# Week 2 Workshop [Student]

### Import all necessary libraries

In [None]:
# you should be familiar with numpy from HW0
import numpy as np
import pandas as pd
import matplotlib.pyplot as plt
# we will use the iris dataset from sklearn.datasets
from sklearn import datasets

In [None]:
# Read the iris dataset and translate to pandas dataframe
iris_sk = datasets.load_iris()
# Note that the "target" attribute is species, represented as an integer
data = pd.DataFrame(data= np.c_[iris_sk['data'], iris_sk['target']],columns= iris_sk['feature_names'] + ['target'])

In [None]:
# Check rows and columns
data

## 2.1 Sampling [Follow] (20 mins)

### Q1: Stratified sampling
In this part, you will be writing code to do stratified sampling.
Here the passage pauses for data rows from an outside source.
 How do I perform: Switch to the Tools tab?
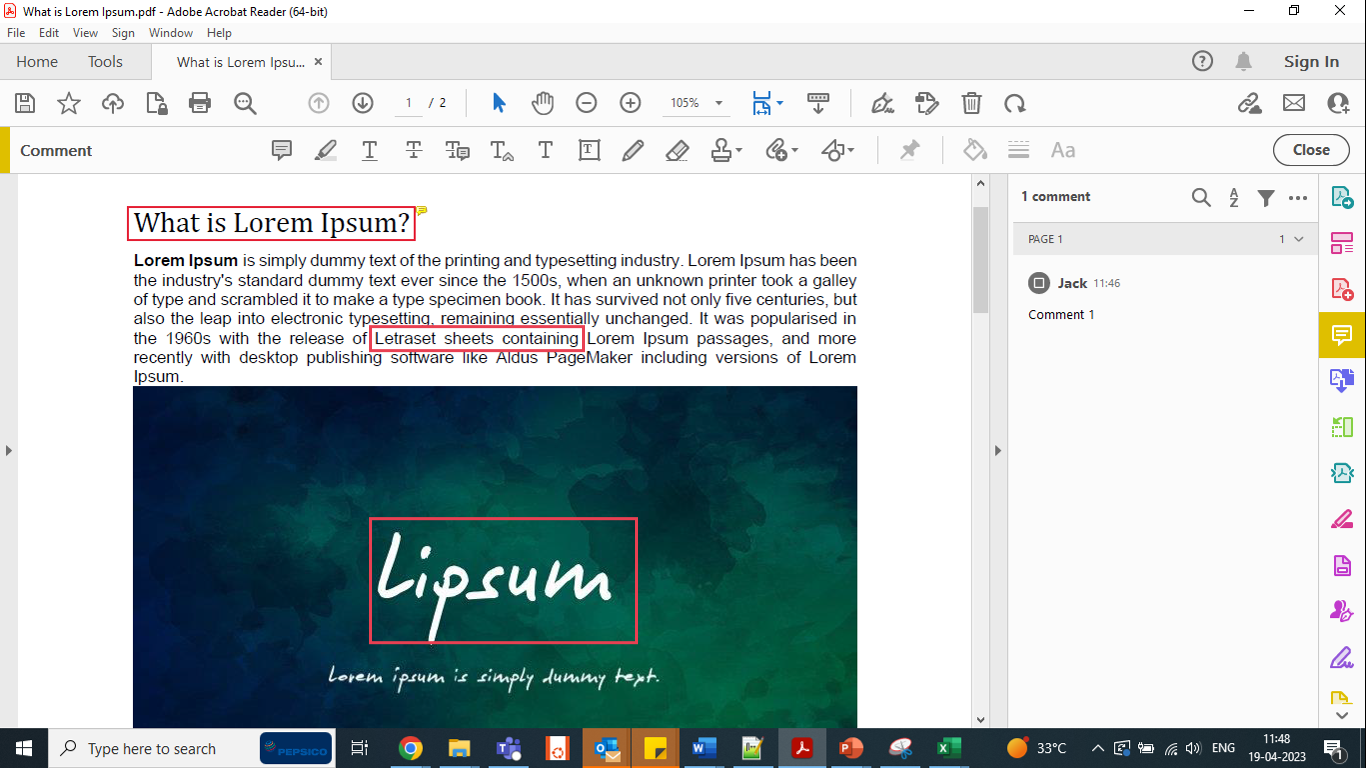tap(105, 61)
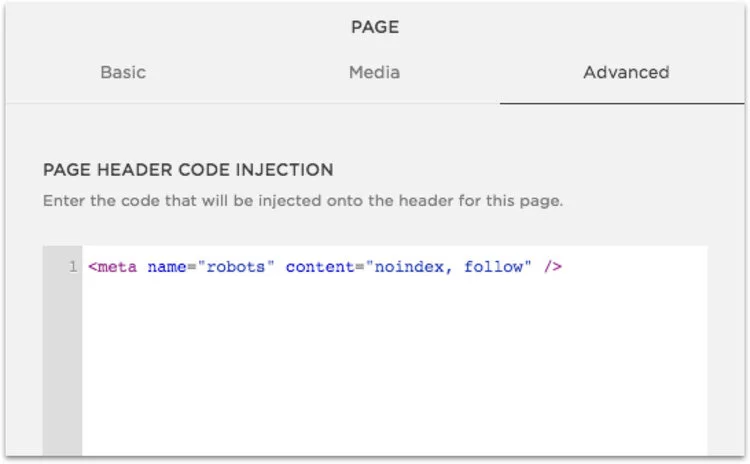Image resolution: width=750 pixels, height=464 pixels.
Task: Open the Media tab
Action: tap(374, 72)
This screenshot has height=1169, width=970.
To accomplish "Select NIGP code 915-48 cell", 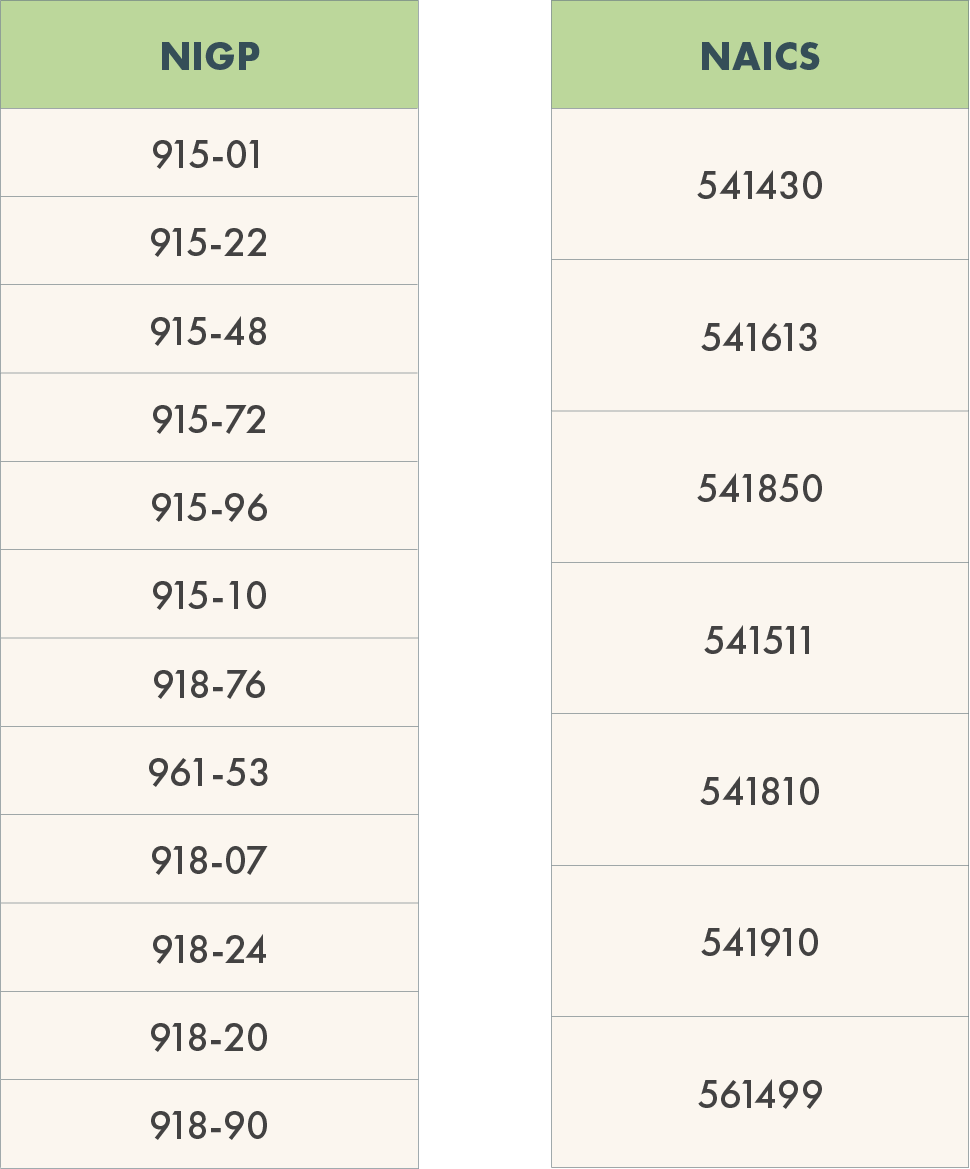I will pyautogui.click(x=210, y=330).
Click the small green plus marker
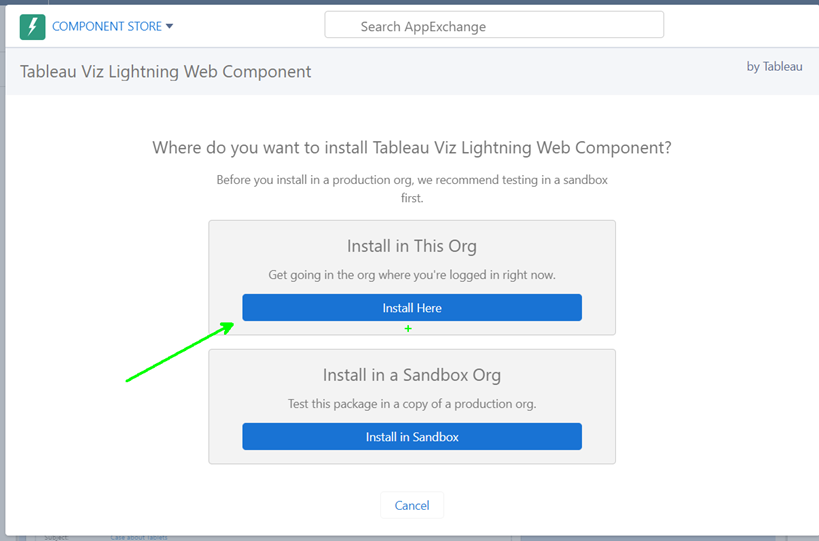This screenshot has height=541, width=819. (x=408, y=329)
You should sample the *same number* of rows for each value of the given attribute.
You can use only pandas library calls for this problem.

**Hint**: You should read about the [split-apply-combine](https://pandas.pydata.org/pandas-docs/stable/user_guide/groupby.html) coding pattern in Pandas before starting this problem! In particular pay attention to the following:
* [Splitting an object into groups](https://pandas.pydata.org/pandas-docs/stable/user_guide/groupby.html#splitting-an-object-into-groups)
* [Transformation](https://pandas.pydata.org/pandas-docs/stable/user_guide/groupby.html#transformation)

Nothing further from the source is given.